◆ Aim of the exercise ◆
The lines to copy from the listing below are those that contain the string "will".
--- The data Enclosed Below ---
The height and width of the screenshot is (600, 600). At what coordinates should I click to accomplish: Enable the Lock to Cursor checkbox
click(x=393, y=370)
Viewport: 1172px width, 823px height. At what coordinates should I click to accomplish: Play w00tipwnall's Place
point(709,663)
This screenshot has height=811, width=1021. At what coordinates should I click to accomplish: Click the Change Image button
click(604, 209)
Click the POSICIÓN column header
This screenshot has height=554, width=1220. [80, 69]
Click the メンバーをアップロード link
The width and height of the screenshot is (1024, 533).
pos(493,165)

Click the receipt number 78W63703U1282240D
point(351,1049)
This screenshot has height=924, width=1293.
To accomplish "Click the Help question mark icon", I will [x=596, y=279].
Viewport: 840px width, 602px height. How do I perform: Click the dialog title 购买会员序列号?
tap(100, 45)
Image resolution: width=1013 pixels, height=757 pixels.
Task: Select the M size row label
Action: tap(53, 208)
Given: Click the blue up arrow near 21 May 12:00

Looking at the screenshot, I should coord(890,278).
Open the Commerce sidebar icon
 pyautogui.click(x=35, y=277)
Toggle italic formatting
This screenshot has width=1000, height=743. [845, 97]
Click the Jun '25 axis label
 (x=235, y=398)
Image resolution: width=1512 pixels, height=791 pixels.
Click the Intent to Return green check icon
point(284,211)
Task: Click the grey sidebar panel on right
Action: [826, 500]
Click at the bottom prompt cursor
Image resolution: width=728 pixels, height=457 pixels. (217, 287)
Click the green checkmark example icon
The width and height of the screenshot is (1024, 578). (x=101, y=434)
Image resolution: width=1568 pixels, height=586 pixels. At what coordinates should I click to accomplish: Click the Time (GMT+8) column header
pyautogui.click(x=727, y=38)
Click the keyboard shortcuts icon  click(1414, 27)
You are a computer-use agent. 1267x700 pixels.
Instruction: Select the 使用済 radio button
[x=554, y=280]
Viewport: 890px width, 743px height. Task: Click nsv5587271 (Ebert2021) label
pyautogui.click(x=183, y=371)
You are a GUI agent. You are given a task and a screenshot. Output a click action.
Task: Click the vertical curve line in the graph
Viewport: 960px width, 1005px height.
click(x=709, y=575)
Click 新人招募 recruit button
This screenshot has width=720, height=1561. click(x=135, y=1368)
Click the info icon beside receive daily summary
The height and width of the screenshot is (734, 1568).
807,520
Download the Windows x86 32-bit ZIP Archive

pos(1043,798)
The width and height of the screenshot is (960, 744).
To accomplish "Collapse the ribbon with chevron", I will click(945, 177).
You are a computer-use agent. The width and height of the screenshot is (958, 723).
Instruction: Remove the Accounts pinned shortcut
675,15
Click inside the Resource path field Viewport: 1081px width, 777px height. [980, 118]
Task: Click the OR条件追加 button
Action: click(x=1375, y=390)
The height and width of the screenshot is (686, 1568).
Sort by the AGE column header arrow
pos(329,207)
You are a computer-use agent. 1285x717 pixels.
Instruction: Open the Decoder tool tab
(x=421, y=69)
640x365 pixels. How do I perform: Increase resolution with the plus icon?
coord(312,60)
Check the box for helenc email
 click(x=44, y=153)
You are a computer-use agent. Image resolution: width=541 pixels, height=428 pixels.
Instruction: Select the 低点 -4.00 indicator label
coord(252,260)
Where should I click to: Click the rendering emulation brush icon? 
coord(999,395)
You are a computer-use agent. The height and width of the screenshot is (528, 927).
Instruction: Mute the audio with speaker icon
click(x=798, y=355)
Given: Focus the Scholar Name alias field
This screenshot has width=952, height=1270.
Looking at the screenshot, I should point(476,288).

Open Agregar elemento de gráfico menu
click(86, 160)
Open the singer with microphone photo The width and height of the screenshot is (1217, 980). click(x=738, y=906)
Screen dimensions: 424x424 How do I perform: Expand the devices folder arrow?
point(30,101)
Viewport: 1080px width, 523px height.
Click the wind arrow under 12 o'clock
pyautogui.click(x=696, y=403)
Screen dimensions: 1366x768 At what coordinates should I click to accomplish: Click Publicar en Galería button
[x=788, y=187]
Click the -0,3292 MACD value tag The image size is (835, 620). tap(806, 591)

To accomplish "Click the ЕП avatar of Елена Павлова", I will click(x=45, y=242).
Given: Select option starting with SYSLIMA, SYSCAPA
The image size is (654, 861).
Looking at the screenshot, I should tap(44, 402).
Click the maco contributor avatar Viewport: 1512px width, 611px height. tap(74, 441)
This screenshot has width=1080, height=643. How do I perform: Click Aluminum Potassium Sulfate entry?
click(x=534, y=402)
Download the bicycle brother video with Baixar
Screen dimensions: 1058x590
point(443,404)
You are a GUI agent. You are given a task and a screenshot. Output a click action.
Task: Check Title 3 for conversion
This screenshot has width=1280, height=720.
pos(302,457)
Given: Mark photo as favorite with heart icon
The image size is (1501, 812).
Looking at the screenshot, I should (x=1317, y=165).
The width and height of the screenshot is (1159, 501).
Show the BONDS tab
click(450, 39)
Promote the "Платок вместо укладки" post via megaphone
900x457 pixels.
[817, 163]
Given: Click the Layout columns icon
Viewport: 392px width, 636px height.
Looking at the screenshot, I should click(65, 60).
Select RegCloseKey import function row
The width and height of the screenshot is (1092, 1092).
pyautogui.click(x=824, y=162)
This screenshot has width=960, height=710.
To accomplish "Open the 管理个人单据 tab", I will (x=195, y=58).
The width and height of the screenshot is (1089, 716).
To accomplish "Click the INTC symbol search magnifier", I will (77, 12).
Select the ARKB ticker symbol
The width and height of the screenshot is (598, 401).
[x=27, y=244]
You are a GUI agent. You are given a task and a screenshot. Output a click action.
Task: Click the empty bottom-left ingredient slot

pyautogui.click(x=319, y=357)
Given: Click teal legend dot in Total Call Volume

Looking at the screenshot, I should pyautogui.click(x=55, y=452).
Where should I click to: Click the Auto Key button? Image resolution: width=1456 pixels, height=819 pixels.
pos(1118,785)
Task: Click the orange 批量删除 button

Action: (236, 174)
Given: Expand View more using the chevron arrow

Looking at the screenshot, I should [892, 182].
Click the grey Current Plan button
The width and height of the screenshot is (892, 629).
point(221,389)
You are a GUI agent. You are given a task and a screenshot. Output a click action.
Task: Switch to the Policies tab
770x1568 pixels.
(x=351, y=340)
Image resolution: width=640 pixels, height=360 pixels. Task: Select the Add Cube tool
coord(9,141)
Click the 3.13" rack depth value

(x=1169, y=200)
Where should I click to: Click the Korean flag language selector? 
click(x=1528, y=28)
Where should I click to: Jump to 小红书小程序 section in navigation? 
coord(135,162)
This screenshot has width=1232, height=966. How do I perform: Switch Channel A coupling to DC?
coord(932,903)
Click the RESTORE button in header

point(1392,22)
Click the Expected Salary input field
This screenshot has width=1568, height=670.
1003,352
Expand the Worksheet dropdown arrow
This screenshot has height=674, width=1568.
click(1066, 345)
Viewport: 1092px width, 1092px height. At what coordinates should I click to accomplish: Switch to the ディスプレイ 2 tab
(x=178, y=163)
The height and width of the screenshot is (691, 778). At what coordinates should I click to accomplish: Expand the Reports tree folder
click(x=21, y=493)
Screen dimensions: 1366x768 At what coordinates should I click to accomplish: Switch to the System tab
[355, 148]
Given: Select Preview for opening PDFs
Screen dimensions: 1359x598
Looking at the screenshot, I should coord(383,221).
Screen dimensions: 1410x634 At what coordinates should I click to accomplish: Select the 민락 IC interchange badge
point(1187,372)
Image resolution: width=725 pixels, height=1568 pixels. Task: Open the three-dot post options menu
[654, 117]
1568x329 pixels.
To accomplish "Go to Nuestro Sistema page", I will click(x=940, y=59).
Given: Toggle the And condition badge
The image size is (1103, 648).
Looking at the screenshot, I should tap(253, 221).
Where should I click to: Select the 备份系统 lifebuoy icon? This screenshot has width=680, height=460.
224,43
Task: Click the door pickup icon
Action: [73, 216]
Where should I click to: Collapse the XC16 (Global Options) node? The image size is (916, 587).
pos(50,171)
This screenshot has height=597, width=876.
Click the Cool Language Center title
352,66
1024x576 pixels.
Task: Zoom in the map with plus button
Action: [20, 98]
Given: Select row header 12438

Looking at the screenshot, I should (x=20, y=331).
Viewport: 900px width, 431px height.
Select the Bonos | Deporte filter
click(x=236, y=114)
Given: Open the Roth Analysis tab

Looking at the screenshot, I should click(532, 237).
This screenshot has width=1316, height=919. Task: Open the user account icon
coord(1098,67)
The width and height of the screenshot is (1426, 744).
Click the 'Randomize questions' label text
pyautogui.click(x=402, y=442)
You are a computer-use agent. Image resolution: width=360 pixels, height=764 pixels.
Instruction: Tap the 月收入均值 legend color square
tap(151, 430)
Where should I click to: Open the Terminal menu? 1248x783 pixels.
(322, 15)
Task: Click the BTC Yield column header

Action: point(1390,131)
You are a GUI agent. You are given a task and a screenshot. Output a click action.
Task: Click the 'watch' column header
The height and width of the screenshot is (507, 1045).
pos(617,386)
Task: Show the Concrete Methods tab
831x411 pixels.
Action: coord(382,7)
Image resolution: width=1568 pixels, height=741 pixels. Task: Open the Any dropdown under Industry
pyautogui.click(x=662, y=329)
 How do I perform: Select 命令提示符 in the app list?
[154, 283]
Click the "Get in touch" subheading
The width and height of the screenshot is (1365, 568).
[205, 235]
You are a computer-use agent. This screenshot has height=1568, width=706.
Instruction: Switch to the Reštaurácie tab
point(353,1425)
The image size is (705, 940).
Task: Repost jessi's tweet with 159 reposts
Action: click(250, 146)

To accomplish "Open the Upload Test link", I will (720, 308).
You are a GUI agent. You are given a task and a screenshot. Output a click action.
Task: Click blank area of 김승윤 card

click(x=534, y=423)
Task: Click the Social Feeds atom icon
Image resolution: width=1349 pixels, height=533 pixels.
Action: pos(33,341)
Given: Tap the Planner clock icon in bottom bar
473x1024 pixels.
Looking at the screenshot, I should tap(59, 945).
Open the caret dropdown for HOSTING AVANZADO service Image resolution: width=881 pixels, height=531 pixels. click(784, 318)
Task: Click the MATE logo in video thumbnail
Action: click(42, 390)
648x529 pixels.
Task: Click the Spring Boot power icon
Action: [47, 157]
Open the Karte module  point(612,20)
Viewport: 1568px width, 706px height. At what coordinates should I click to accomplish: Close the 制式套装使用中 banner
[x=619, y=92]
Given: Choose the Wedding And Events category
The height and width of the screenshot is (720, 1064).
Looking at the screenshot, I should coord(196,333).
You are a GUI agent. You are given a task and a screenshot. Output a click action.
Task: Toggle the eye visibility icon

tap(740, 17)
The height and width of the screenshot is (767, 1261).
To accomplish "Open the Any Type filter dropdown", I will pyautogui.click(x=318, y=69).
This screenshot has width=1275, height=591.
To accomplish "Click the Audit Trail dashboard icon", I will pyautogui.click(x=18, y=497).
--- End of Enclosed The data ---
◆ Exercise answer ◆
To accomplish "Click the Help question mark icon", I will [x=596, y=279].
To accomplish "Collapse the ribbon with chevron", I will click(945, 177).
To accomplish "Click the ЕП avatar of Елена Павлова", I will click(x=45, y=242).
To accomplish "Open the 管理个人单据 tab", I will (x=195, y=58).
To accomplish "Click the INTC symbol search magnifier", I will (77, 12).
To accomplish "Go to Nuestro Sistema page", I will click(x=940, y=59).
To accomplish "Open the Upload Test link", I will (720, 308).
To accomplish "Open the Any Type filter dropdown", I will pyautogui.click(x=318, y=69).
To accomplish "Click the Audit Trail dashboard icon", I will pyautogui.click(x=18, y=497).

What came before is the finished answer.